EXTRACTED MATERIAL ->

________

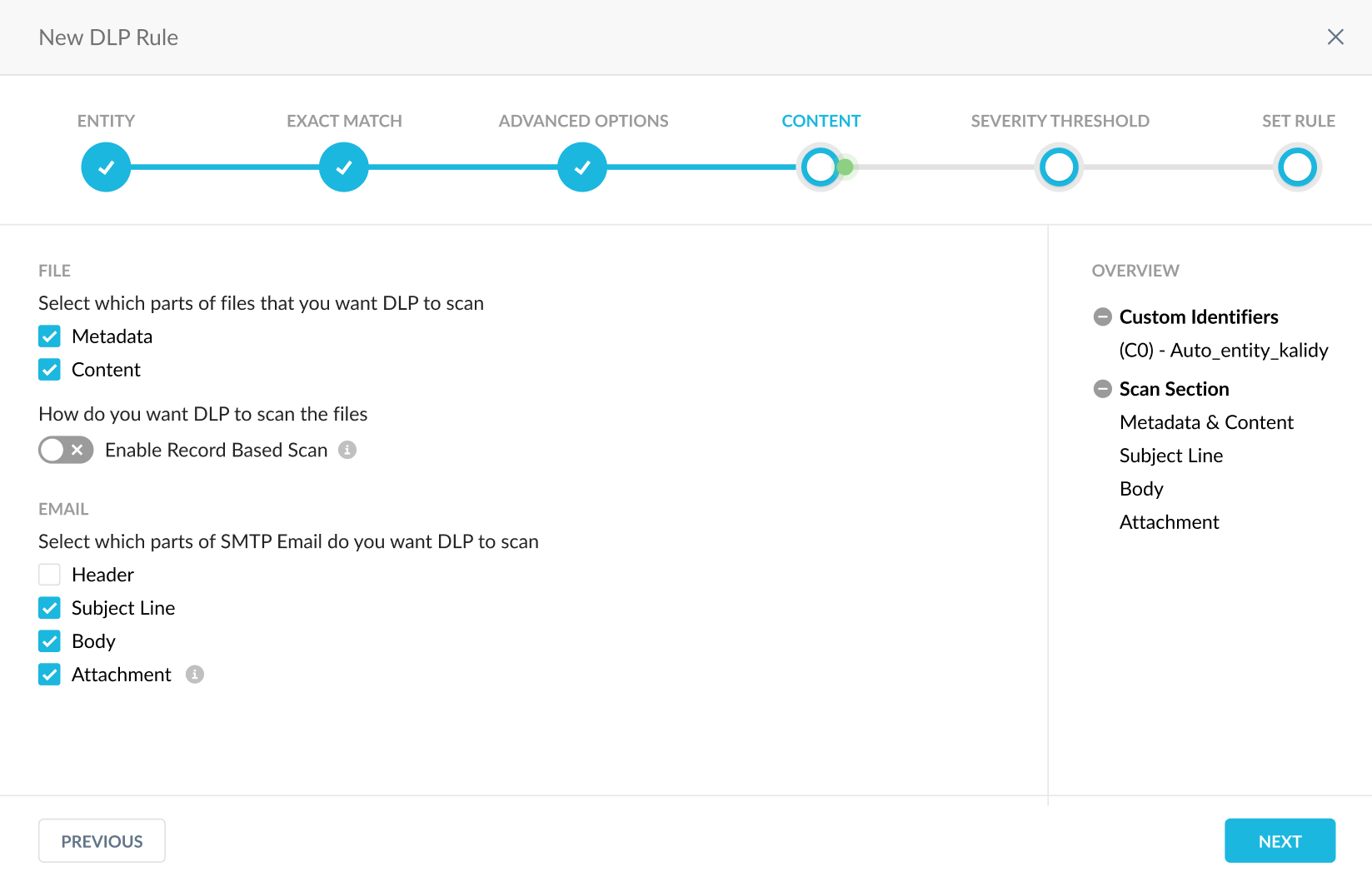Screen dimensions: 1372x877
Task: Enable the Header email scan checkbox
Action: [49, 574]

________

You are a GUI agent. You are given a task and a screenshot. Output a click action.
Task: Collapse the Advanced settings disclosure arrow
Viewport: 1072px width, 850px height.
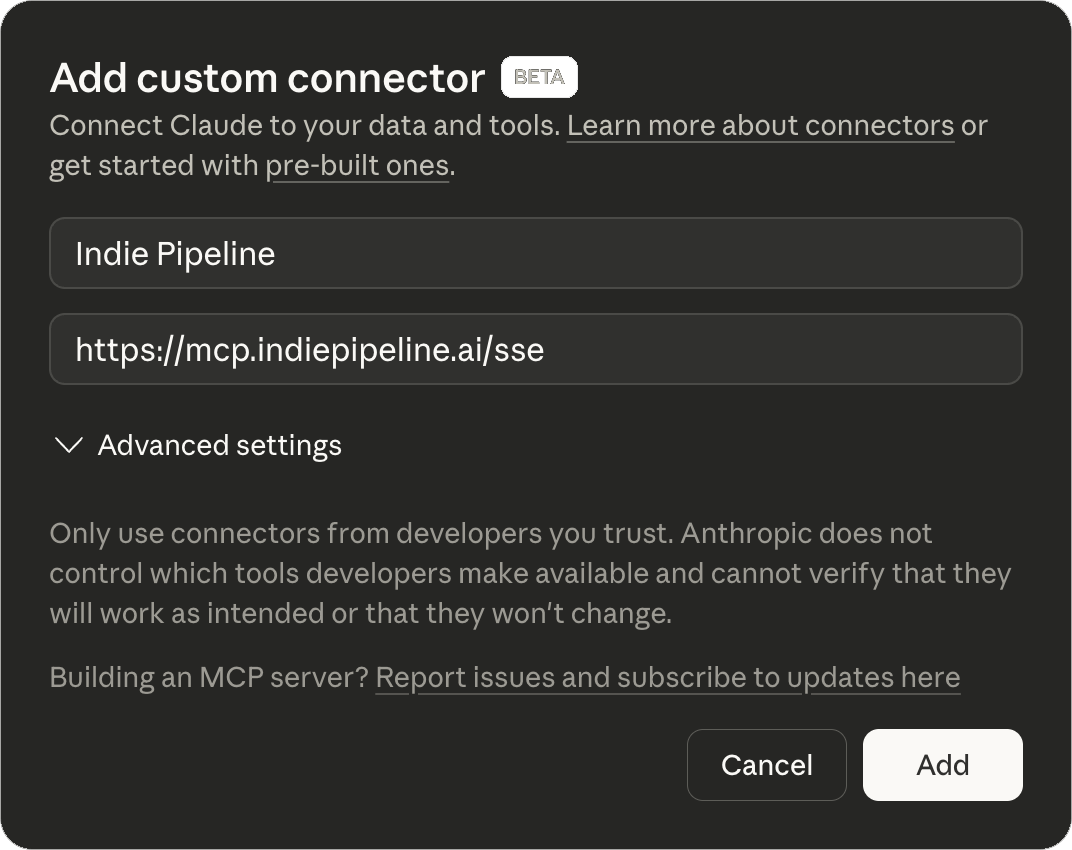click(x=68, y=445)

________

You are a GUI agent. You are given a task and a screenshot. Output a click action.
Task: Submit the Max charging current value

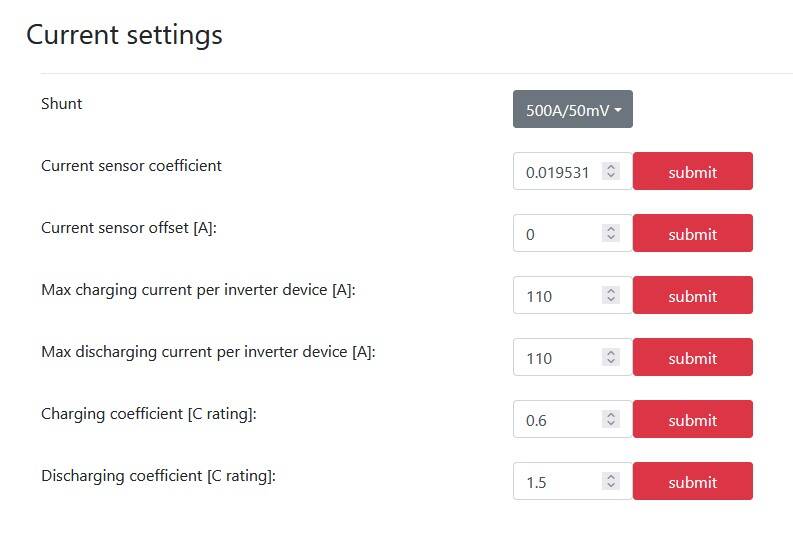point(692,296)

________

EXERCISE DETAILS -> Render the part of the records that opens with the line containing "Screen dimensions: 1372x877" and closes with the line containing "Action: [49, 574]" as a Markdown table with the columns Row and Line, one row per line, leaving out blank lines and any pictures.

TASK SOLUTION ->
| Row | Line |
|---|---|
| 1 | Screen dimensions: 1372x877 |
| 2 | Task: Enable the Header email scan checkbox |
| 3 | Action: [49, 574] |